For years, the assessment leaders in the literature program in the Department of English were frustrated by the traditional approaches used for assessing student learning in their field.  Pre- and post-content tests or evaluating papers with rubrics did not yield enough meaningful data for a variety of reasons.  First, instructors assign different texts across sections, making it challenging to develop a standardized and consistent set of evaluation criteria.  Additionally, typical assessment tools such as rubrics or grading scales can be limited in their ability to capture what is essentially a highly contextualized, individual process, and faculty in this field tend to be skeptical of the efficacy of quantitatively-oriented analyses. 

As a result of these concerns, the assessment team for the Bachelor of Arts in English: Literature decided to institute a three-step process to assessment:

  1. Teaching Conundrums & Sample Artifacts: The program directors invited faculty to submit sample papers to a shared folder, asking them to select papers that exemplified a “teaching conundrum” that they wanted to discuss with the other faculty and graduate instructors in the program.
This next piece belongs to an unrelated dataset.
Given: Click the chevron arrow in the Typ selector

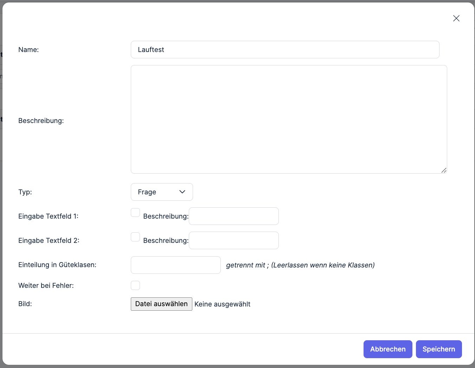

Questions relating to conundrums included:
    1. What are the best ways to encourage careful, close and critical reading of texts?
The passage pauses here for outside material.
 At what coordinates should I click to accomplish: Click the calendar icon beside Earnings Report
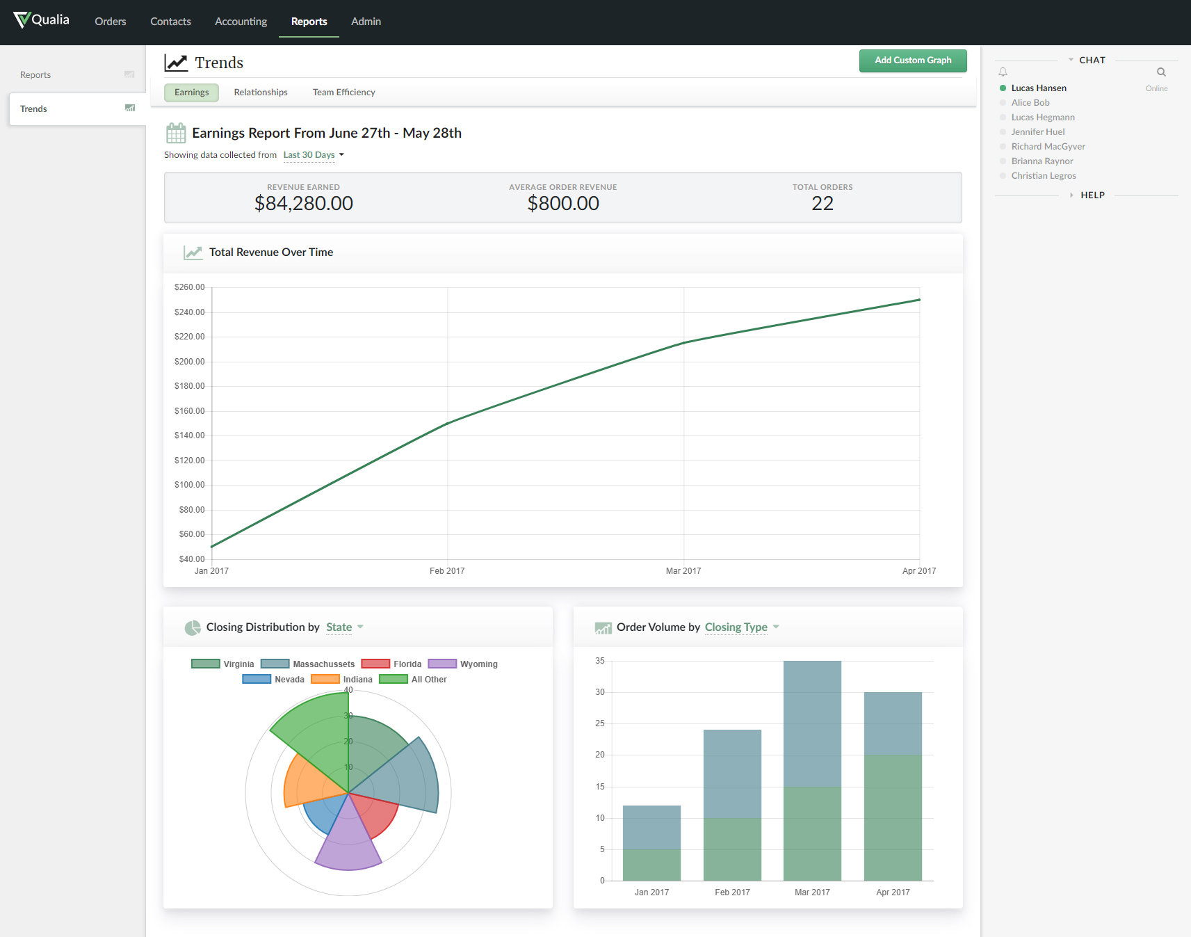coord(176,133)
    2. Which qualities – originality, cogency, clarity, coherence, accuracy – should be most valued and promoted in student writing?
    3. How do we advance students’ capacity for original writing?
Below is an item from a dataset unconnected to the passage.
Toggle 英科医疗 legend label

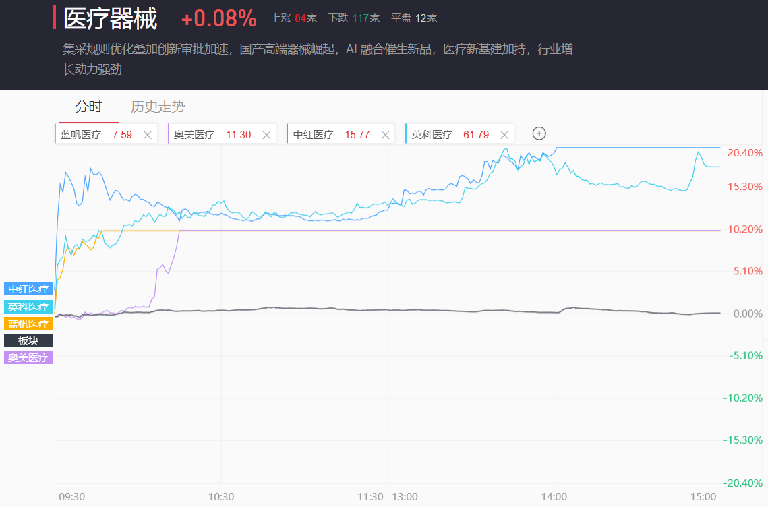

  2. AssessFest: The program directors planned a special gathering of program faculty to raise and select a particular teaching conundrum to pursue. The AssessFest began with a presentation and review of the sample papers and conundrums suggested in the shared folder.  Then, the faculty engaged in an open-ended conversation with the goal of pinpointing and exploring a significant problem or question that emerged from the sample papers. In this discussion, faculty quickly focused on the problem relating to original writing, especially in light of the new advances in Artificial Intelligence technology.  The discussion led to a deeper analysis of the issues around AI and to the generation of new strategies for addressing this learning-oriented problem.  Some of the strategies created include:
    1. Assign projects that incorporate public writing, personal memoir, or the contents of specific classroom discussions and discussion posts by classmates.
    2. Assign unique projects that have customized features or requirements--e.g., asking students to imitate a particular genre or style or incorporating a separate reflective essay in which students explain the choices that they made in the assignment they submitted.
    3. Create scaffolded assignments which include frequent in-class exercises in which students develop their own original ideas, practice textual analysis, or edit their work.
  3. Assessment Report: Following the AssessFest, the assessment team developed the assessment report which summarized the entire assessment process, including a summary of the key AssessFest findings and plans to implement in the coming year.

The assessment leaders in the program reported on the benefits of the new assessment approach.  Not only did it enable faculty to quickly identify shared problems and brainstorm solutions but it also provided a safe venue for collaboration.  As one attendee of AssessFest noted, “We all talk in the halls about teaching; it’s nice to have a formal moment for doing this . . . this space for conversation is very productive.”